Paul referred to Jesus’s rising from the dead as “the firstfruits.” Jewish believers knew exactly what Paul had in mind when he used that concept . Just before gathering the main harvest, Jewish farmers would go out into their fields and harvest a small portion. They would then take that portion and present it in the temple as an expression of gratitude to God and an indication of their confidence that a full harvest of the same grain would soon be gathered in . The firstfruits were gathered in anticipation of the rest of the harvest.
Note it well. The apostle doesn’t say that only those who haven’t risen before will rise at Christ’s coming. His language is absolute and all-inclusive—“those who belong to him”—he says, without making any exceptions. All those who belong to Christ shall rise, every one who is His throughout the ages. Then he adds, “but each”—every last one—“in turn,” and their turn he explains as being “Christ, the firstfruits,” and then only “when he comes.”
Notice how careful he is to tell them that this order affects all, throughout all the ages, who were ever meant to take part in that kind of resurrection. Therefore, it is clear that none of Christ’s people have yet received the spiritual immortal body, and none shall receive it until His coming. Those saints at Calvary rose from their graves, but only in their natural revived bodies. They are still waiting for their true resurrection bodies until that moment when we are all raised up to Christ, from all the ages. No one shall precede another, no one will be perfected before another. God has provided something better for us, so that those saints who were raised at Calvary will not be made perfect without us.

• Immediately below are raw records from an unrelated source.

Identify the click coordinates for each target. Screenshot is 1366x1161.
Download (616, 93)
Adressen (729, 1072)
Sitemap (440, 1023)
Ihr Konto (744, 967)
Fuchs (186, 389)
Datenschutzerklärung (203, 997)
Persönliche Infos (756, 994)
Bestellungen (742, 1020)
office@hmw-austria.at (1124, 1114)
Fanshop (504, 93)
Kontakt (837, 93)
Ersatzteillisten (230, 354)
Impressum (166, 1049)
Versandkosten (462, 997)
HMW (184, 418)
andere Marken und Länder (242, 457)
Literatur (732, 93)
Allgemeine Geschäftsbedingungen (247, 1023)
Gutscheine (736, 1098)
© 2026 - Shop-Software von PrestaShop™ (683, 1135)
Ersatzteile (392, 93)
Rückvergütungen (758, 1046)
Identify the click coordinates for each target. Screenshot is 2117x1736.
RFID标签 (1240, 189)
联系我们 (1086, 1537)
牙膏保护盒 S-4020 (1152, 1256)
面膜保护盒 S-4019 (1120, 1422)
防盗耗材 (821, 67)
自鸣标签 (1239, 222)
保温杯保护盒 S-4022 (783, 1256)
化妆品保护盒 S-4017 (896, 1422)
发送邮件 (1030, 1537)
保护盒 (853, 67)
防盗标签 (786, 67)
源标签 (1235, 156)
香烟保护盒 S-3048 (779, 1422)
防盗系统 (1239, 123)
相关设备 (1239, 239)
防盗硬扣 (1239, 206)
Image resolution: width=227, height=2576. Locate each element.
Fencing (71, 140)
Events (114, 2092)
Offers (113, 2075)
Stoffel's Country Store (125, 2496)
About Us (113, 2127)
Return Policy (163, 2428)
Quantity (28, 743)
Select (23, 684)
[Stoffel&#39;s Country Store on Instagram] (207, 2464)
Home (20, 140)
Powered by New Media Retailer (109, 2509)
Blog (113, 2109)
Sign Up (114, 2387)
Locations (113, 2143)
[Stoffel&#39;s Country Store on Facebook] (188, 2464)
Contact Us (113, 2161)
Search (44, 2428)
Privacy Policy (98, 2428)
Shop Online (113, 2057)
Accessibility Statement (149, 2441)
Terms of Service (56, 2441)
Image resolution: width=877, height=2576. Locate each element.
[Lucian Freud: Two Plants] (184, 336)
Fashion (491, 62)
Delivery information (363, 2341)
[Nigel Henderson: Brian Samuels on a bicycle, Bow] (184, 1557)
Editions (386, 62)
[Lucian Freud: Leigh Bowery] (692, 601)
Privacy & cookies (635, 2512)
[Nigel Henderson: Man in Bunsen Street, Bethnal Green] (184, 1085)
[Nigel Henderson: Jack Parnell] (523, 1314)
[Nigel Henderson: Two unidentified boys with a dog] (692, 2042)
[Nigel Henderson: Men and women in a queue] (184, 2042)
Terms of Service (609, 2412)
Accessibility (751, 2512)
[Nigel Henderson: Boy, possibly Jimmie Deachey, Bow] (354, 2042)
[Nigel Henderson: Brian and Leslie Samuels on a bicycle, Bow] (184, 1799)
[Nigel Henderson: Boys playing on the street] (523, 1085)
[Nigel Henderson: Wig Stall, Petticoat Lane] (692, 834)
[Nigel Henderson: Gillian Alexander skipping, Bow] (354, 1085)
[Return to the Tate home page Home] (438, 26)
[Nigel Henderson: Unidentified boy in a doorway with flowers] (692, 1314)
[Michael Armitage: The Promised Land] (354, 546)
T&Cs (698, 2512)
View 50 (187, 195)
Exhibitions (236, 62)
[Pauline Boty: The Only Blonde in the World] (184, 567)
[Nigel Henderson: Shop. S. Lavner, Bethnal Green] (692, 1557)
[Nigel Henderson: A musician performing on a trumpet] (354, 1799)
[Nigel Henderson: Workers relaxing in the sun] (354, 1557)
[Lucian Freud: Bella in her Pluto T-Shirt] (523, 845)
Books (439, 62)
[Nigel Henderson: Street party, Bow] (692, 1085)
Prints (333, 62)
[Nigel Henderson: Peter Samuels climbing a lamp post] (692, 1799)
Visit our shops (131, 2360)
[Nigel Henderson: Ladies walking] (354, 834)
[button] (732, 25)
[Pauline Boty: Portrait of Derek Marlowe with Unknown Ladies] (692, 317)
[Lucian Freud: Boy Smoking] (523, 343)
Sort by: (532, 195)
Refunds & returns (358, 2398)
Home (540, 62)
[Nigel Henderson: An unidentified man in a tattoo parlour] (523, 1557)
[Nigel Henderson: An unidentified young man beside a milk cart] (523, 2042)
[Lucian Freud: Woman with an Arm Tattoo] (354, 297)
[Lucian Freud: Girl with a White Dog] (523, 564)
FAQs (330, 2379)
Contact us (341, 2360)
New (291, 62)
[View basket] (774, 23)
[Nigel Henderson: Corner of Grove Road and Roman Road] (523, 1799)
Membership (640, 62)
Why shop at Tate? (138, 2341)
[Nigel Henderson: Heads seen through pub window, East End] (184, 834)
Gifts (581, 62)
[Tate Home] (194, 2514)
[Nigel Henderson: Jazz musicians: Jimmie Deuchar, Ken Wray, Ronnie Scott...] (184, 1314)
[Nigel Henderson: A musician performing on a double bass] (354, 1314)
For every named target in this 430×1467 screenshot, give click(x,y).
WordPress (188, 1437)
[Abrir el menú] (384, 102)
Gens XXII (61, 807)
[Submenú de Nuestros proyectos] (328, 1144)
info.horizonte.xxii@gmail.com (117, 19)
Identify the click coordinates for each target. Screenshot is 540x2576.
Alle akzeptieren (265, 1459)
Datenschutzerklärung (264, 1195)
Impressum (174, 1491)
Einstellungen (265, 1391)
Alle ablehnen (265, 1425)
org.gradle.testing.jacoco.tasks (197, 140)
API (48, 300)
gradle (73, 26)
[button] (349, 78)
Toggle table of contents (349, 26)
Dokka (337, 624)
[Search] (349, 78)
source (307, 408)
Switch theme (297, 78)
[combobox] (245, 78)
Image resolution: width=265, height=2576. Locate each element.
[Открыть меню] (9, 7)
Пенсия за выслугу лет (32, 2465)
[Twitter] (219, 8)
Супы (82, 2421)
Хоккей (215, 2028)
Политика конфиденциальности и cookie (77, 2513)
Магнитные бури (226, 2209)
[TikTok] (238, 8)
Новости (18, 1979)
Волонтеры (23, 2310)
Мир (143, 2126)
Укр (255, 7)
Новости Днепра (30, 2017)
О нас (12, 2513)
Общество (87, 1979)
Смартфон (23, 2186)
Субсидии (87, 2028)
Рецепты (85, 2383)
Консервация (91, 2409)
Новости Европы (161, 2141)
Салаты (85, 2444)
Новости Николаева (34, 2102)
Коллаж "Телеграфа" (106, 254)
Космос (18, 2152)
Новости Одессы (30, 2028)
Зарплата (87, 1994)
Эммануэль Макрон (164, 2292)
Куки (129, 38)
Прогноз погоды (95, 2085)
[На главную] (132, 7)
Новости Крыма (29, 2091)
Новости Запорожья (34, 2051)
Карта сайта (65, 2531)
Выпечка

What is God is teaching us here? He is teaching us the truth and certainty of the final resurrection. The teaching is symbolical. The revivals to life of the saints at Calvary foretell the greater coming glory. They were not the resurrection, but they were a resurrection; not the thing itself, but the shadow of it. Yet they were a substantial shadow, requiring nothing less than omnipotence. This was the greater meaning behind the revivals: they were a rehearsal of the more glorious scene to come.
God has assured us numerous times of that coming resurrection glory, but here He demonstrated it for us. When Christ was finished with His work and His time had come to leave the world, the great final resurrection was hinted at on a small scale, with an expenditure of power sufficient for us to trust what He can accomplish in the future. It was a farewell display of His purpose and power, a pledge and guarantee of the Savior’s return to be glorified in His risen saints.
God’s purpose
We can’t know what other purposes God may have designed for them. At the least it was for this. When Jesus said, “I am the resurrection and the life” (John 11:25), and proved this truth by raising Lazarus from the dead, the proof didn’t lie in what kind of body Lazarus was raised with. Chapter 15 of 1 Corinthians demonstrates the meaning of Jesus being the resurrection and the life. But the proof lay in the fact that restoring Lazarus to natural life—the shadow of the true resurrection—visibly displayed the omnipotent power necessary for both resurrections.
Indeed, seeing the historic and the symbolic together is a significant feature of the entire series of Calvary miracles. The three hours of darkness, though real, were likewise a symbol. The tearing of the curtain as though an artisan’s blade had cut it from top to bottom was a symbol. The earthquake that split the rocks was a symbol. The opened graves were a symbol. The grave clothes of Jesus, whose marvelous arrangement was a demonstration to John of his Lord’s resurrection, were a symbol. And here, these revivals from the dead—living realities yet still only symbolic—completed the harmonious arrangement of miracles.